As for McGreen sales, are you speaking of just his LED bars? 

I bought a CODE3 dual 55w rotator from him last year and it's held up pretty good. I'm just wondering if you mean all his stuff is knock-off's ( meaning I didnt get a real CODE3 ).


----------



## H&HPropertyMait (Oct 17, 2011)

dieseltech;1377507 said:


> Do you have personal experience with speed tech?


If you google speed tech or LED outfitters all you see is negative reviews.


----------



## H&HPropertyMait (Oct 17, 2011)

Love my responder. Whelen all the way.


----------



## chakakan (Jan 1, 2012)

*Lightbar*

X2 Whelen all the way!!! Yes they are pricey but look at this way....majority of their LED bars come with a 5 year warranty. Divide the price over the warranty life and they are not that expensive.
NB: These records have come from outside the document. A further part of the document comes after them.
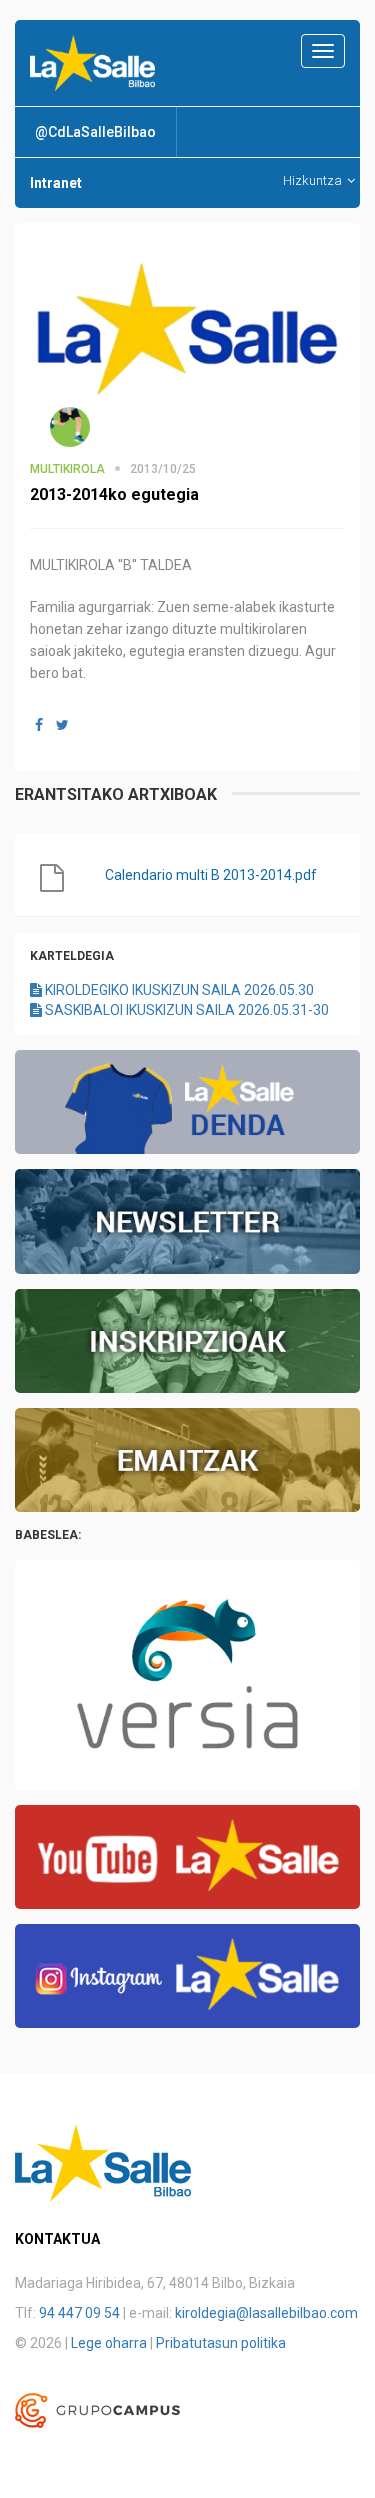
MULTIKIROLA (67, 469)
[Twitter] (62, 725)
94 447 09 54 (79, 2313)
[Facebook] (39, 725)
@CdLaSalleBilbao (95, 132)
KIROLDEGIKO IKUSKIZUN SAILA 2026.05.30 (178, 990)
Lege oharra (109, 2343)
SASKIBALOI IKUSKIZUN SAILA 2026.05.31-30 (185, 1010)
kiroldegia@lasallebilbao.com (266, 2313)
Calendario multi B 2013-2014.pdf (211, 875)
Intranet (56, 183)
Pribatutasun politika (221, 2343)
The LP mini cost about $60/yr....you can't even fill one tank of gas for that much.


----------



## Tundraplow07 (Nov 29, 2011)

04tundra;1377386 said:


> heres the new vid but for some reason its very very blurry, kind of a waste. im working on trying to get one thats not blurry.


did you ever get a new vid up ? i'm looking for a bar as well do you know if its american made ?


----------